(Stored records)
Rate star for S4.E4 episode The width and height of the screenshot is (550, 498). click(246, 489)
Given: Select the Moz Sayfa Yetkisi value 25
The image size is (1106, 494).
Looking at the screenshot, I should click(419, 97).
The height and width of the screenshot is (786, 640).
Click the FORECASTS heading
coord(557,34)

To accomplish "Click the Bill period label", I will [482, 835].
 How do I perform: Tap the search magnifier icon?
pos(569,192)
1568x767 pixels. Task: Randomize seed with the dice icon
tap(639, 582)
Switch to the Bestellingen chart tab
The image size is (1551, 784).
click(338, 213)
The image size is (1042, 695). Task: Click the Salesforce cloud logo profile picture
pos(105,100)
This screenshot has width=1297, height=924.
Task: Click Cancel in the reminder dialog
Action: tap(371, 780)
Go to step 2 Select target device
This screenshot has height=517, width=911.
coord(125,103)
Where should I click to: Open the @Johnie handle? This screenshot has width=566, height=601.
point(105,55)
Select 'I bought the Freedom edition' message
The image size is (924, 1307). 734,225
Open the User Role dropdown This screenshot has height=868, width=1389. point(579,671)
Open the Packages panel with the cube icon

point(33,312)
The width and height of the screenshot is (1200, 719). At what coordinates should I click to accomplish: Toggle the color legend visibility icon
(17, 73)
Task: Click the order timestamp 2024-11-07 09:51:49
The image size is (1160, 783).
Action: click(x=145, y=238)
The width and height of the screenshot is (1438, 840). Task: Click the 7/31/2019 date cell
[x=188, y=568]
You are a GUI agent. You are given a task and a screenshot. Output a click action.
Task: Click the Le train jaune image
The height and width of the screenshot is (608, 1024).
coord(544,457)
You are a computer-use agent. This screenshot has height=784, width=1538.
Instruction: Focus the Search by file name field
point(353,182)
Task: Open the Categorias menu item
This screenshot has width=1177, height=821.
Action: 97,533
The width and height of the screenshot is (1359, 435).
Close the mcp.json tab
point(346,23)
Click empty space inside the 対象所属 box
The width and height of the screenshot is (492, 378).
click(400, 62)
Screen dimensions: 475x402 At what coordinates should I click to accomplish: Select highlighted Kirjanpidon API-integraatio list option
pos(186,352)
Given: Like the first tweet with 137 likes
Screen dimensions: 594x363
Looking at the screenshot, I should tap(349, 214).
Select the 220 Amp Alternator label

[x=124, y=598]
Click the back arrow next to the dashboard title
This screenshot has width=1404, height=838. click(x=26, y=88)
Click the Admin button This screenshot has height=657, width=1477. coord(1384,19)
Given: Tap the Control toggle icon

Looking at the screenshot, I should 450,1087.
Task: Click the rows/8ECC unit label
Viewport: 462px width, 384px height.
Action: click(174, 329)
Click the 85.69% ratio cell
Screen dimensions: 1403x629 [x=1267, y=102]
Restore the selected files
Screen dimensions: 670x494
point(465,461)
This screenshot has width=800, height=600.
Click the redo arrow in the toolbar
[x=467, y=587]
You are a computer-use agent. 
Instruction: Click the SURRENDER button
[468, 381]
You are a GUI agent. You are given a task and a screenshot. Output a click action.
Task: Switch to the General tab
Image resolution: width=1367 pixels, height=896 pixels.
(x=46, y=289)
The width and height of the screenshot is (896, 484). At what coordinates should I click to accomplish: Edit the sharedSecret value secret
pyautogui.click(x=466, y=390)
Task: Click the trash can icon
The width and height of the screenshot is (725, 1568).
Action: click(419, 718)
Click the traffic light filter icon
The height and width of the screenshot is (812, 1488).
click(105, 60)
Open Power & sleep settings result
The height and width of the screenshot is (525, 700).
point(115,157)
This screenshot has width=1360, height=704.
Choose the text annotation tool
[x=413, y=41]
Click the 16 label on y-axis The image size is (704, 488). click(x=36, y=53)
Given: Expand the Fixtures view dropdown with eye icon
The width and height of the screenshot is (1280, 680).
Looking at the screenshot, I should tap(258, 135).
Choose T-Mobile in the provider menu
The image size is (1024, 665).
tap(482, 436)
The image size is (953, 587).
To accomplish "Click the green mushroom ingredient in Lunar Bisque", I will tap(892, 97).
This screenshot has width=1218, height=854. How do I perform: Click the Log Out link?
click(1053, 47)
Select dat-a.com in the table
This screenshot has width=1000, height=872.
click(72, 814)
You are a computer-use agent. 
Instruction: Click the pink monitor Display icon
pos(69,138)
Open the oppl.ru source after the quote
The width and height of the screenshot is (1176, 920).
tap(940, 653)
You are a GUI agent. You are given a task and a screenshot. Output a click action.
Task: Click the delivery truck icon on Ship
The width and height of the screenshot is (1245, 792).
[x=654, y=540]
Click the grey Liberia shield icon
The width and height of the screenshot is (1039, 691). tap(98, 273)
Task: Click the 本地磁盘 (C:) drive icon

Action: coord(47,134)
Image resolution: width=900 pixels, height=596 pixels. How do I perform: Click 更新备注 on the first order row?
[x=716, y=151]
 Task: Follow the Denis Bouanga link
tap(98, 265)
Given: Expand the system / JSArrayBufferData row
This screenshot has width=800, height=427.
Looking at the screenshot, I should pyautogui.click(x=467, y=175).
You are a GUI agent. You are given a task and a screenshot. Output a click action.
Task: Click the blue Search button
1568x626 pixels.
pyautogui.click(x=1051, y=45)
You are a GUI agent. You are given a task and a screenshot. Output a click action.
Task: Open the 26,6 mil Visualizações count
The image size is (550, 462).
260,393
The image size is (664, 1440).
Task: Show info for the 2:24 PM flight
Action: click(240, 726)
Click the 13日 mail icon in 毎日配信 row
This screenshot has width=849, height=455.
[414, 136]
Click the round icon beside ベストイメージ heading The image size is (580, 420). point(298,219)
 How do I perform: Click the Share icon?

* [AIM OF THE TASK] What you give back must match the records word for word.

* [WRITTEN ANSWER]
Rate star for S4.E4 episode The width and height of the screenshot is (550, 498). click(246, 489)
Given: Select the Moz Sayfa Yetkisi value 25
The image size is (1106, 494).
Looking at the screenshot, I should click(419, 97).
The height and width of the screenshot is (786, 640).
Click the FORECASTS heading
coord(557,34)

To accomplish "Click the Bill period label", I will [482, 835].
 How do I perform: Tap the search magnifier icon?
pos(569,192)
1568x767 pixels. Task: Randomize seed with the dice icon
tap(639, 582)
Switch to the Bestellingen chart tab
The image size is (1551, 784).
click(338, 213)
The image size is (1042, 695). Task: Click the Salesforce cloud logo profile picture
pos(105,100)
This screenshot has width=1297, height=924.
Task: Click Cancel in the reminder dialog
Action: tap(371, 780)
Go to step 2 Select target device
This screenshot has height=517, width=911.
coord(125,103)
Where should I click to: Open the @Johnie handle? This screenshot has width=566, height=601.
point(105,55)
Select 'I bought the Freedom edition' message
The image size is (924, 1307). 734,225
Open the User Role dropdown This screenshot has height=868, width=1389. point(579,671)
Open the Packages panel with the cube icon

point(33,312)
The width and height of the screenshot is (1200, 719). At what coordinates should I click to accomplish: Toggle the color legend visibility icon
(17, 73)
Task: Click the order timestamp 2024-11-07 09:51:49
The image size is (1160, 783).
Action: click(x=145, y=238)
The width and height of the screenshot is (1438, 840). Task: Click the 7/31/2019 date cell
[x=188, y=568]
You are a GUI agent. You are given a task and a screenshot. Output a click action.
Task: Click the Le train jaune image
The height and width of the screenshot is (608, 1024).
coord(544,457)
You are a computer-use agent. This screenshot has height=784, width=1538.
Instruction: Focus the Search by file name field
point(353,182)
Task: Open the Categorias menu item
This screenshot has width=1177, height=821.
Action: 97,533
The width and height of the screenshot is (1359, 435).
Close the mcp.json tab
point(346,23)
Click empty space inside the 対象所属 box
The width and height of the screenshot is (492, 378).
click(400, 62)
Screen dimensions: 475x402 At what coordinates should I click to accomplish: Select highlighted Kirjanpidon API-integraatio list option
pos(186,352)
Given: Like the first tweet with 137 likes
Screen dimensions: 594x363
Looking at the screenshot, I should tap(349, 214).
Select the 220 Amp Alternator label

[x=124, y=598]
Click the back arrow next to the dashboard title
This screenshot has width=1404, height=838. click(x=26, y=88)
Click the Admin button This screenshot has height=657, width=1477. coord(1384,19)
Given: Tap the Control toggle icon

Looking at the screenshot, I should 450,1087.
Task: Click the rows/8ECC unit label
Viewport: 462px width, 384px height.
Action: click(174, 329)
Click the 85.69% ratio cell
Screen dimensions: 1403x629 [x=1267, y=102]
Restore the selected files
Screen dimensions: 670x494
point(465,461)
This screenshot has width=800, height=600.
Click the redo arrow in the toolbar
[x=467, y=587]
You are a computer-use agent. 
Instruction: Click the SURRENDER button
[468, 381]
You are a GUI agent. You are given a task and a screenshot. Output a click action.
Task: Switch to the General tab
Image resolution: width=1367 pixels, height=896 pixels.
(x=46, y=289)
The width and height of the screenshot is (896, 484). At what coordinates should I click to accomplish: Edit the sharedSecret value secret
pyautogui.click(x=466, y=390)
Task: Click the trash can icon
The width and height of the screenshot is (725, 1568).
Action: click(419, 718)
Click the traffic light filter icon
The height and width of the screenshot is (812, 1488).
click(105, 60)
Open Power & sleep settings result
The height and width of the screenshot is (525, 700).
point(115,157)
This screenshot has width=1360, height=704.
Choose the text annotation tool
[x=413, y=41]
Click the 16 label on y-axis The image size is (704, 488). click(x=36, y=53)
Given: Expand the Fixtures view dropdown with eye icon
The width and height of the screenshot is (1280, 680).
Looking at the screenshot, I should tap(258, 135).
Choose T-Mobile in the provider menu
The image size is (1024, 665).
tap(482, 436)
The image size is (953, 587).
To accomplish "Click the green mushroom ingredient in Lunar Bisque", I will tap(892, 97).
This screenshot has width=1218, height=854. How do I perform: Click the Log Out link?
click(1053, 47)
Select dat-a.com in the table
This screenshot has width=1000, height=872.
click(72, 814)
You are a computer-use agent. 
Instruction: Click the pink monitor Display icon
pos(69,138)
Open the oppl.ru source after the quote
The width and height of the screenshot is (1176, 920).
tap(940, 653)
You are a GUI agent. You are given a task and a screenshot. Output a click action.
Task: Click the delivery truck icon on Ship
The width and height of the screenshot is (1245, 792).
[x=654, y=540]
Click the grey Liberia shield icon
The width and height of the screenshot is (1039, 691). tap(98, 273)
Task: Click the 本地磁盘 (C:) drive icon

Action: coord(47,134)
Image resolution: width=900 pixels, height=596 pixels. How do I perform: Click 更新备注 on the first order row?
[x=716, y=151]
 Task: Follow the Denis Bouanga link
tap(98, 265)
Given: Expand the system / JSArrayBufferData row
This screenshot has width=800, height=427.
Looking at the screenshot, I should pyautogui.click(x=467, y=175).
You are a GUI agent. You are given a task and a screenshot. Output a click action.
Task: Click the blue Search button
1568x626 pixels.
pyautogui.click(x=1051, y=45)
You are a GUI agent. You are given a task and a screenshot. Output a click action.
Task: Open the 26,6 mil Visualizações count
The image size is (550, 462).
260,393
The image size is (664, 1440).
Task: Show info for the 2:24 PM flight
Action: click(240, 726)
Click the 13日 mail icon in 毎日配信 row
This screenshot has width=849, height=455.
[414, 136]
Click the round icon beside ベストイメージ heading The image size is (580, 420). point(298,219)
 How do I perform: Click the Share icon?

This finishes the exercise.